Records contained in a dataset
+ + + + + + +

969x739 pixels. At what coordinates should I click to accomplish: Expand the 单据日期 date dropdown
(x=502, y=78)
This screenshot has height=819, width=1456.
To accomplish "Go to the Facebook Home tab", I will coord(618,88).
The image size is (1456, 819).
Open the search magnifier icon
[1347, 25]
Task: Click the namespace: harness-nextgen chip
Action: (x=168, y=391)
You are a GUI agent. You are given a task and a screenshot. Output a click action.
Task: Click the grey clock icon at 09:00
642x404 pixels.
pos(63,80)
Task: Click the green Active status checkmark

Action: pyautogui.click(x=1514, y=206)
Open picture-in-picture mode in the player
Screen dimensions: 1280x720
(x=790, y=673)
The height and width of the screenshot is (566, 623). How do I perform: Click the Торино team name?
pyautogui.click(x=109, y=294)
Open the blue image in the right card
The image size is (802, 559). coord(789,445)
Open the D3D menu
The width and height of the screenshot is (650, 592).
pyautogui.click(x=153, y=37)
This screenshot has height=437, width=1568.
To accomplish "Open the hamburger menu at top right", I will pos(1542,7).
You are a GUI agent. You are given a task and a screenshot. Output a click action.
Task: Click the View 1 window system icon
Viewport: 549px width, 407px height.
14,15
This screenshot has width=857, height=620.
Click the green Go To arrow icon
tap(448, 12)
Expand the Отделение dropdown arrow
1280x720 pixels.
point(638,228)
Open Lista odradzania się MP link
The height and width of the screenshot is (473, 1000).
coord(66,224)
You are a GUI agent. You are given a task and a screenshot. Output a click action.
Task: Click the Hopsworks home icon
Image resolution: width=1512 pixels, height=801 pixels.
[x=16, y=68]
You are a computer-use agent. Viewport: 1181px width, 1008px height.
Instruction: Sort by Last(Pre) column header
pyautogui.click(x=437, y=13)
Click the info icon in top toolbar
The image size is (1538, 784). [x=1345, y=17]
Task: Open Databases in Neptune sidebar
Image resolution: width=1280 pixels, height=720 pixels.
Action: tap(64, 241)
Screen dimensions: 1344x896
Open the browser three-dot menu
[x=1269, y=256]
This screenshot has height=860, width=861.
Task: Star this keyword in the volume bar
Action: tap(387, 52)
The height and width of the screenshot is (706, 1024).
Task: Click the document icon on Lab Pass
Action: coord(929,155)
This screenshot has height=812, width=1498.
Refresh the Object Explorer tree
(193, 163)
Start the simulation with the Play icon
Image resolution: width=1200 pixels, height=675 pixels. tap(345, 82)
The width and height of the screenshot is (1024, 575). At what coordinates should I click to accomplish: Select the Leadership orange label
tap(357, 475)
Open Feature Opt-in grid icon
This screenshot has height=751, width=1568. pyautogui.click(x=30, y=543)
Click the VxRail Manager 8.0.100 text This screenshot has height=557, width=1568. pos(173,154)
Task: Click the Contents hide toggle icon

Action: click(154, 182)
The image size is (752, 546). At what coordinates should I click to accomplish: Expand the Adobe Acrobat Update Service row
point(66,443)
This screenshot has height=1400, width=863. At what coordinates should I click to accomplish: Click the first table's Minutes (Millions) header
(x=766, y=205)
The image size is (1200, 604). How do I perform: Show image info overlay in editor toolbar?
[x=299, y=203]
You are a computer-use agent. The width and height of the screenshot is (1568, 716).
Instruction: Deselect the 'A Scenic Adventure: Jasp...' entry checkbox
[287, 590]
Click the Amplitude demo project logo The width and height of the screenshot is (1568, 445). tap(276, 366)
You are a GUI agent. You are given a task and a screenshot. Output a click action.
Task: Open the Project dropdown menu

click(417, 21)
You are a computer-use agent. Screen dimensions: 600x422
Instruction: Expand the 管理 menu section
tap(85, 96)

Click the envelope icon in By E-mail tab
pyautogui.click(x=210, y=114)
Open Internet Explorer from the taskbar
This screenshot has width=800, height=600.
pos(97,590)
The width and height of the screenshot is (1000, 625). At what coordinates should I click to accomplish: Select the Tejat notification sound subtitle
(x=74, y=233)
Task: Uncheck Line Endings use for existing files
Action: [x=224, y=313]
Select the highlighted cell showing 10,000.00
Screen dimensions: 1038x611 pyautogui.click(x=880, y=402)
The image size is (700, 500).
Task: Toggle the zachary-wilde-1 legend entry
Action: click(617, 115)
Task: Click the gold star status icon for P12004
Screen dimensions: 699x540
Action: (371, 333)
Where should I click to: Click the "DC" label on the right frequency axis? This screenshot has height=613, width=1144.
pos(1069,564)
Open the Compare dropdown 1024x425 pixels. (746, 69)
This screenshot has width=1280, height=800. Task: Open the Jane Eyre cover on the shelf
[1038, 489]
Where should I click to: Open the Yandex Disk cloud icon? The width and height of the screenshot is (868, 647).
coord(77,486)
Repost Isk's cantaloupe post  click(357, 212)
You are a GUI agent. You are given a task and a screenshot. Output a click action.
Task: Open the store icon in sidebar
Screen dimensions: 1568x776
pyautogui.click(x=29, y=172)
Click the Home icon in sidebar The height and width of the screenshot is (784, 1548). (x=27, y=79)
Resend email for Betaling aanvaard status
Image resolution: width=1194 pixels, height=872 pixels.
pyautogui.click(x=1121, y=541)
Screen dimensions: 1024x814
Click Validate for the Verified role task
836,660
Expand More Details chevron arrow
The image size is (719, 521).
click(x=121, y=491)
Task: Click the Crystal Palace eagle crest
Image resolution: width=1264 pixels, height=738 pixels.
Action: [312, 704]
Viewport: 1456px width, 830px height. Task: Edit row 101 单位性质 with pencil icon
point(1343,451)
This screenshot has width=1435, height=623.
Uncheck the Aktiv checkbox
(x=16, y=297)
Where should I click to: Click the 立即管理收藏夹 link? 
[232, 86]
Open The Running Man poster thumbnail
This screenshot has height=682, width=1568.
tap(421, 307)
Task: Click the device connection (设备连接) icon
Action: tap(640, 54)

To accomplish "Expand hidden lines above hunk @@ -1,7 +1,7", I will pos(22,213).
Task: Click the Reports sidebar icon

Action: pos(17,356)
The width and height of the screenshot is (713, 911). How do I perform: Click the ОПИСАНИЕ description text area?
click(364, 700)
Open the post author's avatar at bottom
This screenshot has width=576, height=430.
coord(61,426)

+ + + + + + +

Job
Print the listing above line for line, unchanged.

Written answer
969x739 pixels. At what coordinates should I click to accomplish: Expand the 单据日期 date dropdown
(x=502, y=78)
This screenshot has height=819, width=1456.
To accomplish "Go to the Facebook Home tab", I will coord(618,88).
The image size is (1456, 819).
Open the search magnifier icon
[1347, 25]
Task: Click the namespace: harness-nextgen chip
Action: (x=168, y=391)
You are a GUI agent. You are given a task and a screenshot. Output a click action.
Task: Click the grey clock icon at 09:00
642x404 pixels.
pos(63,80)
Task: Click the green Active status checkmark

Action: pyautogui.click(x=1514, y=206)
Open picture-in-picture mode in the player
Screen dimensions: 1280x720
(x=790, y=673)
The height and width of the screenshot is (566, 623). How do I perform: Click the Торино team name?
pyautogui.click(x=109, y=294)
Open the blue image in the right card
The image size is (802, 559). coord(789,445)
Open the D3D menu
The width and height of the screenshot is (650, 592).
pyautogui.click(x=153, y=37)
This screenshot has height=437, width=1568.
To accomplish "Open the hamburger menu at top right", I will pos(1542,7).
You are a GUI agent. You are given a task and a screenshot. Output a click action.
Task: Click the View 1 window system icon
Viewport: 549px width, 407px height.
14,15
This screenshot has width=857, height=620.
Click the green Go To arrow icon
tap(448, 12)
Expand the Отделение dropdown arrow
1280x720 pixels.
point(638,228)
Open Lista odradzania się MP link
The height and width of the screenshot is (473, 1000).
coord(66,224)
You are a GUI agent. You are given a task and a screenshot. Output a click action.
Task: Click the Hopsworks home icon
Image resolution: width=1512 pixels, height=801 pixels.
[x=16, y=68]
You are a computer-use agent. Viewport: 1181px width, 1008px height.
Instruction: Sort by Last(Pre) column header
pyautogui.click(x=437, y=13)
Click the info icon in top toolbar
The image size is (1538, 784). [x=1345, y=17]
Task: Open Databases in Neptune sidebar
Image resolution: width=1280 pixels, height=720 pixels.
Action: tap(64, 241)
Screen dimensions: 1344x896
Open the browser three-dot menu
[x=1269, y=256]
This screenshot has height=860, width=861.
Task: Star this keyword in the volume bar
Action: tap(387, 52)
The height and width of the screenshot is (706, 1024).
Task: Click the document icon on Lab Pass
Action: coord(929,155)
This screenshot has height=812, width=1498.
Refresh the Object Explorer tree
(193, 163)
Start the simulation with the Play icon
Image resolution: width=1200 pixels, height=675 pixels. tap(345, 82)
The width and height of the screenshot is (1024, 575). At what coordinates should I click to accomplish: Select the Leadership orange label
tap(357, 475)
Open Feature Opt-in grid icon
This screenshot has height=751, width=1568. pyautogui.click(x=30, y=543)
Click the VxRail Manager 8.0.100 text This screenshot has height=557, width=1568. pos(173,154)
Task: Click the Contents hide toggle icon

Action: click(154, 182)
The image size is (752, 546). At what coordinates should I click to accomplish: Expand the Adobe Acrobat Update Service row
point(66,443)
This screenshot has height=1400, width=863. At what coordinates should I click to accomplish: Click the first table's Minutes (Millions) header
(x=766, y=205)
The image size is (1200, 604). How do I perform: Show image info overlay in editor toolbar?
[x=299, y=203]
You are a computer-use agent. The width and height of the screenshot is (1568, 716).
Instruction: Deselect the 'A Scenic Adventure: Jasp...' entry checkbox
[287, 590]
Click the Amplitude demo project logo The width and height of the screenshot is (1568, 445). tap(276, 366)
You are a GUI agent. You are given a task and a screenshot. Output a click action.
Task: Open the Project dropdown menu

click(417, 21)
You are a computer-use agent. Screen dimensions: 600x422
Instruction: Expand the 管理 menu section
tap(85, 96)

Click the envelope icon in By E-mail tab
pyautogui.click(x=210, y=114)
Open Internet Explorer from the taskbar
This screenshot has width=800, height=600.
pos(97,590)
The width and height of the screenshot is (1000, 625). At what coordinates should I click to accomplish: Select the Tejat notification sound subtitle
(x=74, y=233)
Task: Uncheck Line Endings use for existing files
Action: [x=224, y=313]
Select the highlighted cell showing 10,000.00
Screen dimensions: 1038x611 pyautogui.click(x=880, y=402)
The image size is (700, 500).
Task: Toggle the zachary-wilde-1 legend entry
Action: click(617, 115)
Task: Click the gold star status icon for P12004
Screen dimensions: 699x540
Action: (371, 333)
Where should I click to: Click the "DC" label on the right frequency axis? This screenshot has height=613, width=1144.
pos(1069,564)
Open the Compare dropdown 1024x425 pixels. (746, 69)
This screenshot has width=1280, height=800. Task: Open the Jane Eyre cover on the shelf
[1038, 489]
Where should I click to: Open the Yandex Disk cloud icon? The width and height of the screenshot is (868, 647).
coord(77,486)
Repost Isk's cantaloupe post  click(357, 212)
You are a GUI agent. You are given a task and a screenshot. Output a click action.
Task: Open the store icon in sidebar
Screen dimensions: 1568x776
pyautogui.click(x=29, y=172)
Click the Home icon in sidebar The height and width of the screenshot is (784, 1548). (x=27, y=79)
Resend email for Betaling aanvaard status
Image resolution: width=1194 pixels, height=872 pixels.
pyautogui.click(x=1121, y=541)
Screen dimensions: 1024x814
Click Validate for the Verified role task
836,660
Expand More Details chevron arrow
The image size is (719, 521).
click(x=121, y=491)
Task: Click the Crystal Palace eagle crest
Image resolution: width=1264 pixels, height=738 pixels.
Action: [312, 704]
Viewport: 1456px width, 830px height. Task: Edit row 101 单位性质 with pencil icon
point(1343,451)
This screenshot has width=1435, height=623.
Uncheck the Aktiv checkbox
(x=16, y=297)
Where should I click to: Click the 立即管理收藏夹 link? 
[232, 86]
Open The Running Man poster thumbnail
This screenshot has height=682, width=1568.
tap(421, 307)
Task: Click the device connection (设备连接) icon
Action: tap(640, 54)

To accomplish "Expand hidden lines above hunk @@ -1,7 +1,7", I will pos(22,213).
Task: Click the Reports sidebar icon

Action: pos(17,356)
The width and height of the screenshot is (713, 911). How do I perform: Click the ОПИСАНИЕ description text area?
click(364, 700)
Open the post author's avatar at bottom
This screenshot has width=576, height=430.
coord(61,426)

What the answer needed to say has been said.